=== ENTRIES PROVIDED ===

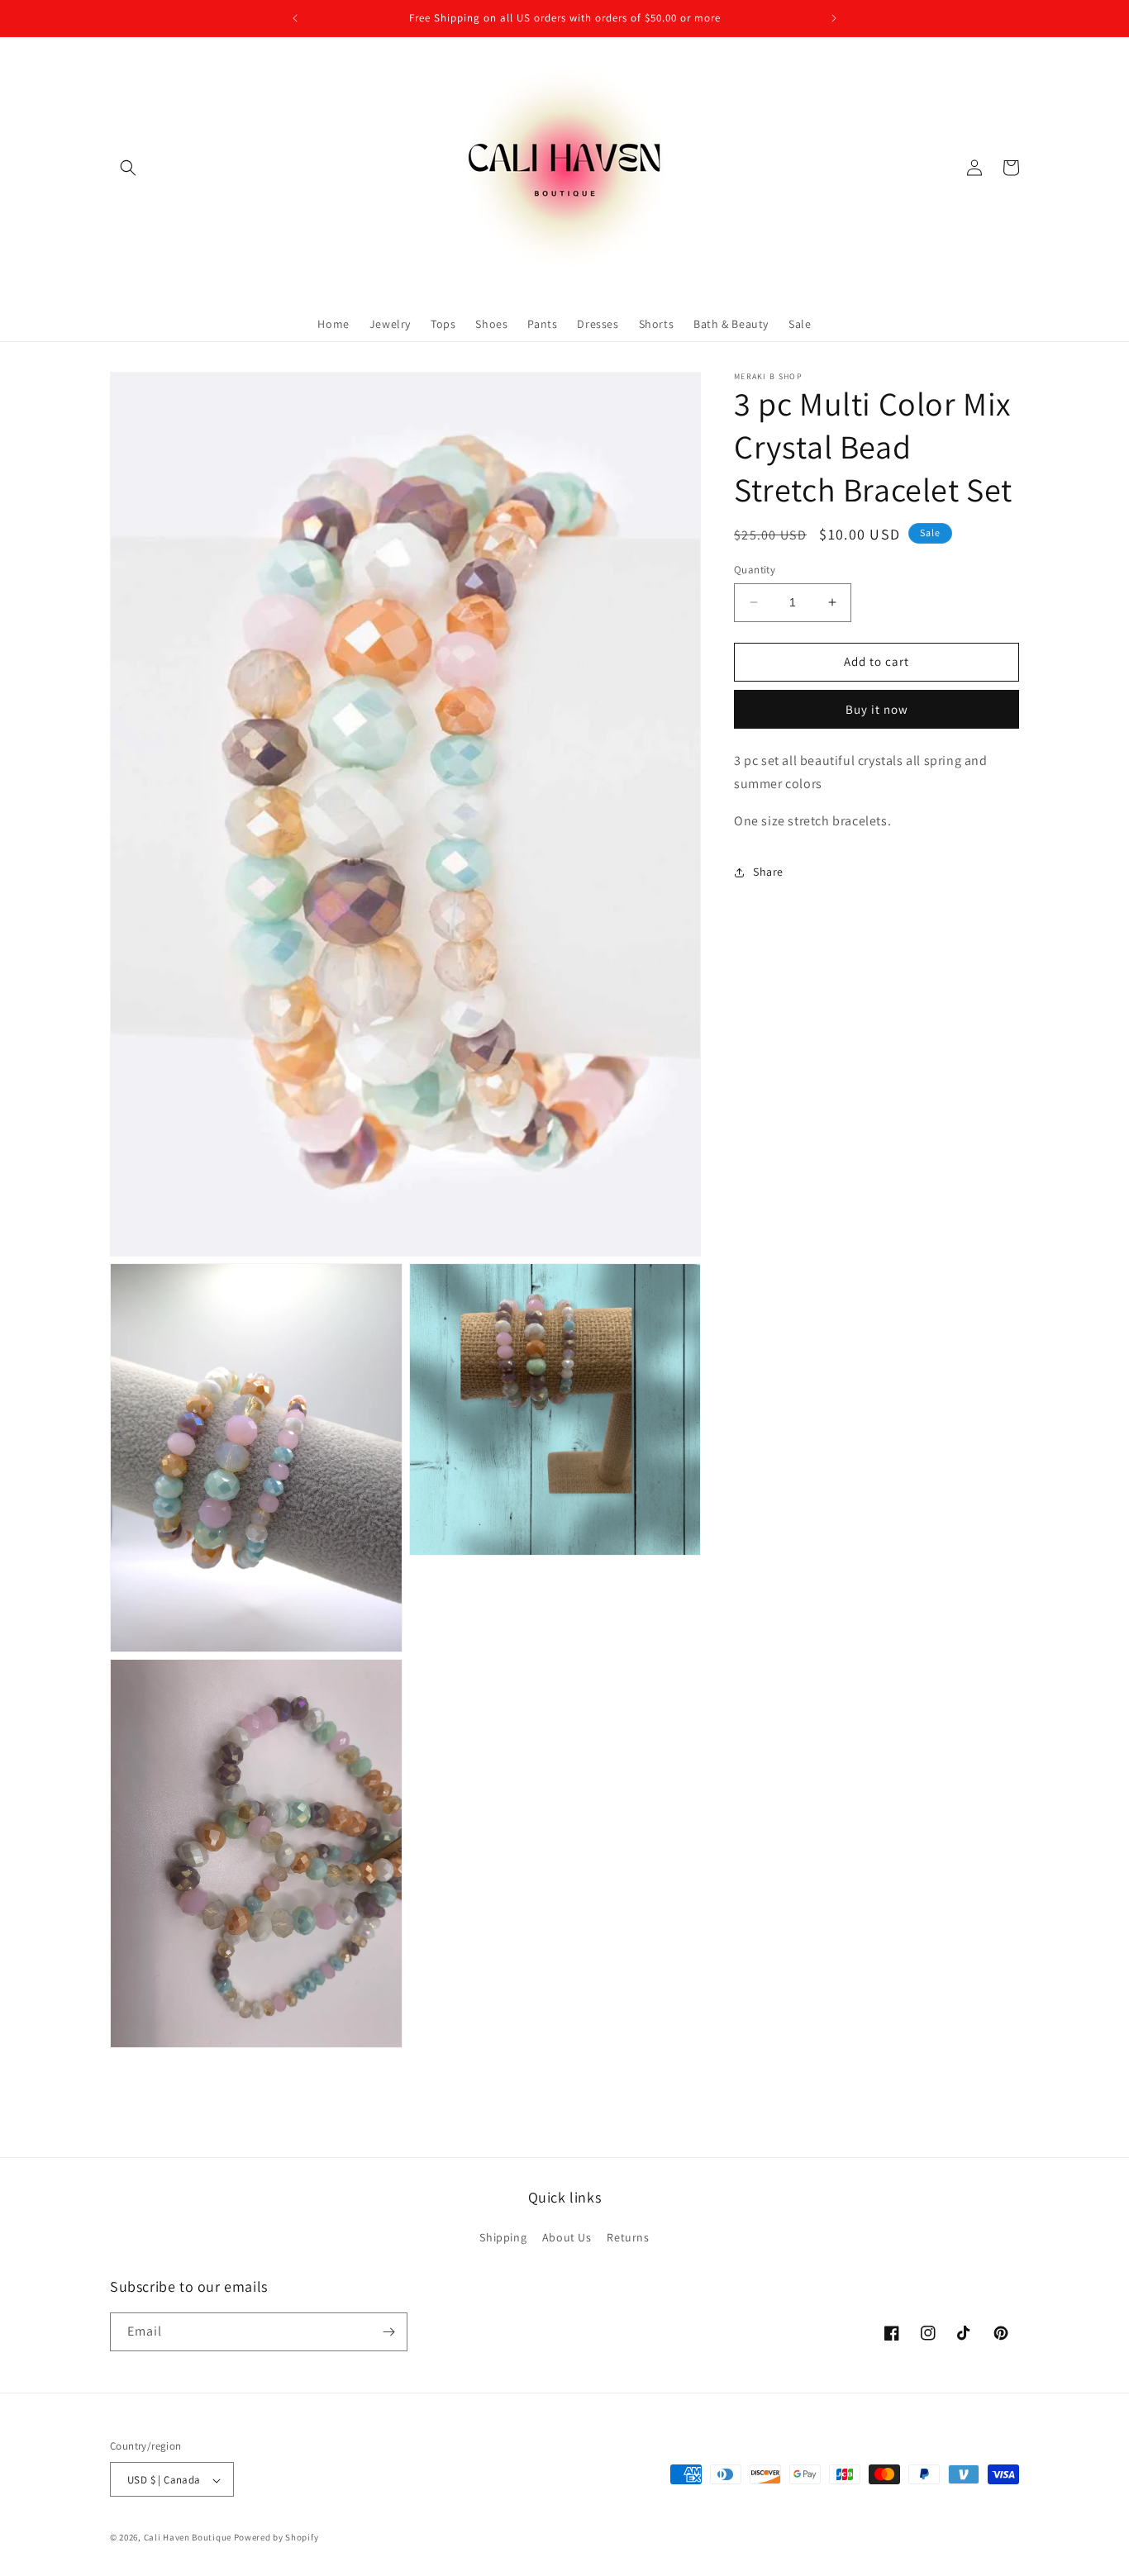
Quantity (754, 570)
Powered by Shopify (276, 2538)
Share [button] (768, 871)
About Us (567, 2237)
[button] (128, 168)
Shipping (502, 2237)
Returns (628, 2237)
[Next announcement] (834, 18)
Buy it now (877, 708)
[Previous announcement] (295, 18)
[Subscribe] (388, 2331)
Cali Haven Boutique (189, 2538)
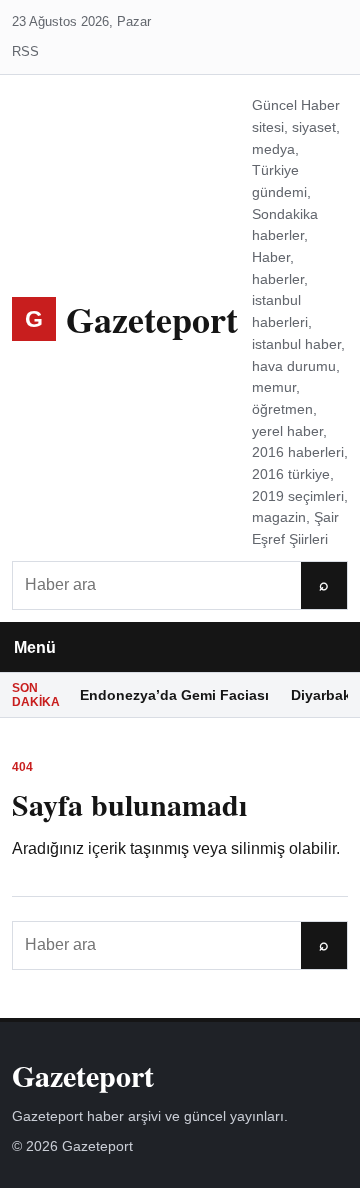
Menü (35, 647)
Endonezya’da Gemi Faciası (174, 695)
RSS (25, 51)
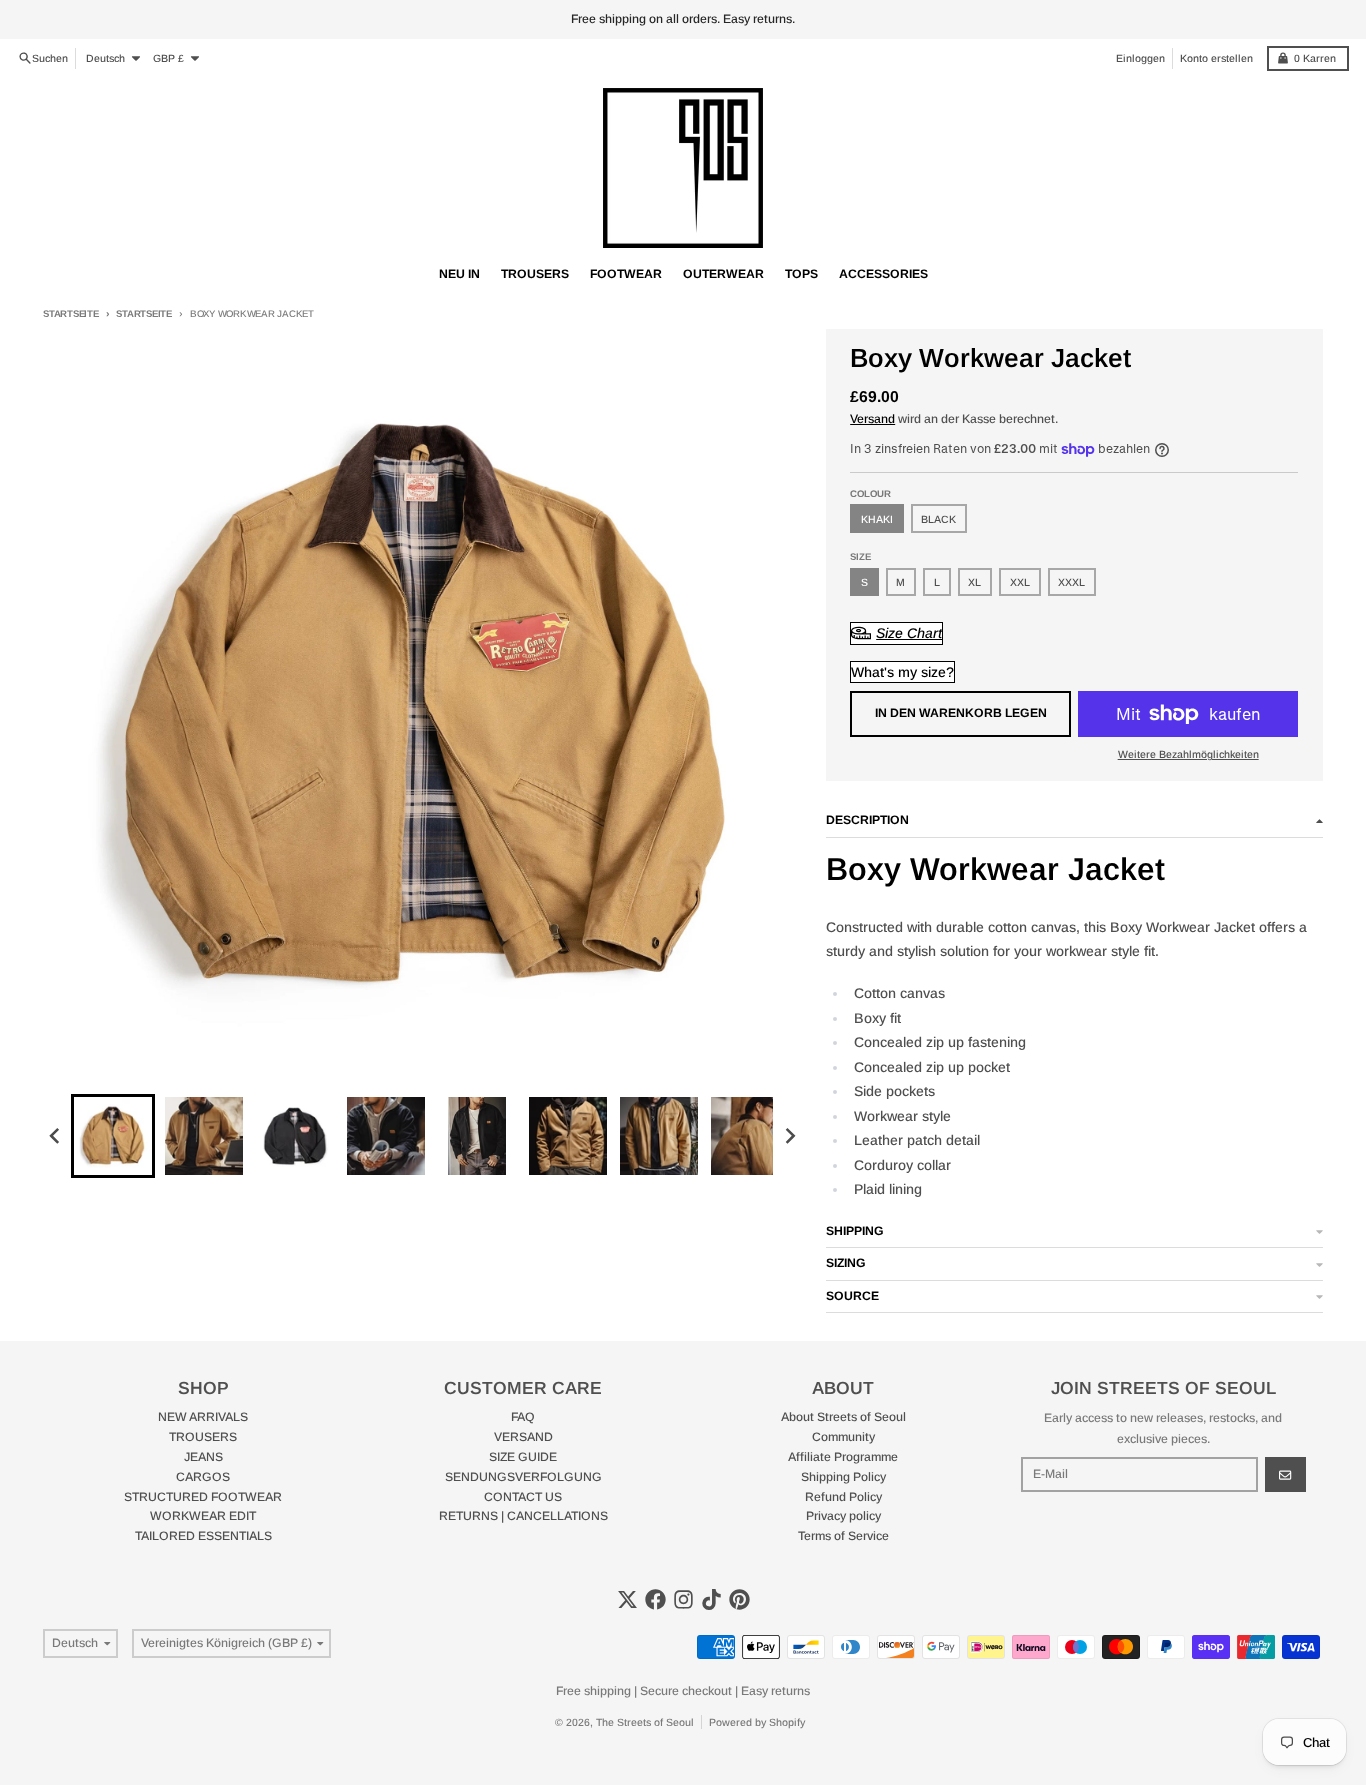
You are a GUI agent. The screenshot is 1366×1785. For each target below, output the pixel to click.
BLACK (938, 519)
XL (974, 582)
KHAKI (877, 519)
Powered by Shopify (757, 1722)
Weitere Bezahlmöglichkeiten (1188, 754)
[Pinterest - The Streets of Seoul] (739, 1599)
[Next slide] (789, 1135)
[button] (113, 1136)
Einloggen (1140, 58)
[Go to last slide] (55, 1135)
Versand (872, 419)
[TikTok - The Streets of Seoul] (711, 1599)
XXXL (1071, 582)
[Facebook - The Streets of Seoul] (655, 1599)
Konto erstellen (1216, 58)
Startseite (71, 313)
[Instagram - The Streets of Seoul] (683, 1599)
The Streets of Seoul (645, 1722)
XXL (1020, 582)
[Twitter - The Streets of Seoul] (627, 1599)
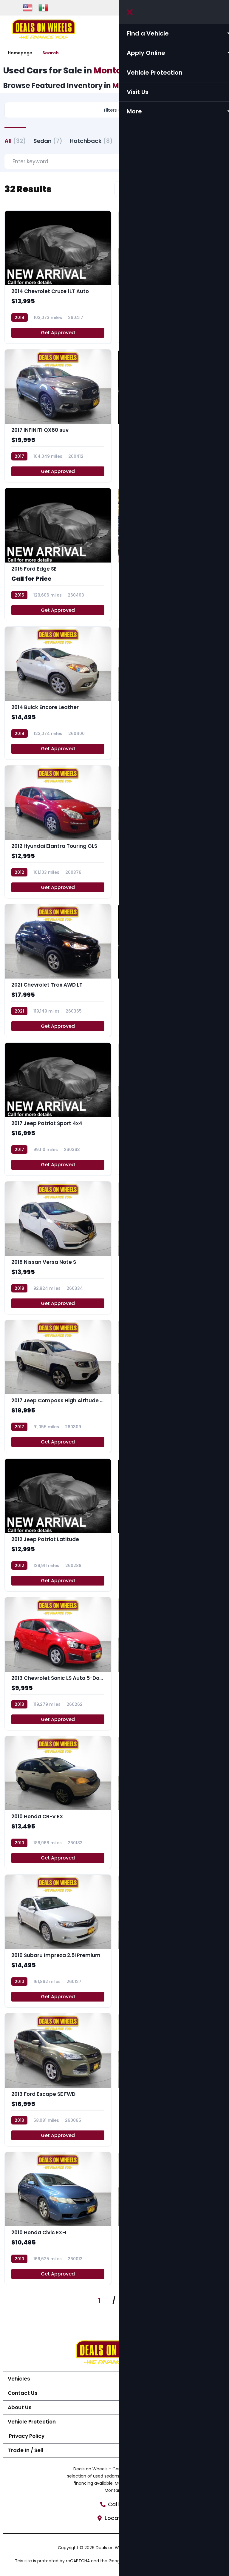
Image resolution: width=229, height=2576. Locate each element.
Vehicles (19, 2378)
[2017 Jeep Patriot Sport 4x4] (58, 1109)
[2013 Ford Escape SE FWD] (58, 2079)
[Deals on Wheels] (43, 29)
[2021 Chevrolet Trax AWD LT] (58, 970)
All (15, 141)
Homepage (20, 53)
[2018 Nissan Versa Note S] (58, 1247)
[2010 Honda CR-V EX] (58, 1802)
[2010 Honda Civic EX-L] (58, 2218)
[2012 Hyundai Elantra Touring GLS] (58, 831)
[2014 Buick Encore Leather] (58, 693)
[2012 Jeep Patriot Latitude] (58, 1525)
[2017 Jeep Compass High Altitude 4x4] (58, 1386)
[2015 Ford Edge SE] (58, 554)
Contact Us (23, 2393)
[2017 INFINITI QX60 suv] (58, 415)
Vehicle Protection (32, 2421)
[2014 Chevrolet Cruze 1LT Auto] (58, 277)
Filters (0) (114, 110)
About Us (20, 2407)
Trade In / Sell (26, 2450)
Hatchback (91, 141)
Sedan (47, 141)
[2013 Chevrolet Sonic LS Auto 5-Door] (58, 1663)
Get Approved (58, 332)
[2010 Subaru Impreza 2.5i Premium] (58, 1941)
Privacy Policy (26, 2436)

===

» **THE PROBLEM**
Retype exactly the lines above, from the one with "XL (974, 582)" through the one with "Startseite (71, 313)", inclusive.

» **ANSWER SPACE**
XL (974, 582)
KHAKI (877, 519)
Powered by Shopify (757, 1722)
Weitere Bezahlmöglichkeiten (1188, 754)
[Pinterest - The Streets of Seoul] (739, 1599)
[Next slide] (789, 1135)
[button] (113, 1136)
Einloggen (1140, 58)
[Go to last slide] (55, 1135)
Versand (872, 419)
[TikTok - The Streets of Seoul] (711, 1599)
XXXL (1071, 582)
[Facebook - The Streets of Seoul] (655, 1599)
Konto erstellen (1216, 58)
Startseite (71, 313)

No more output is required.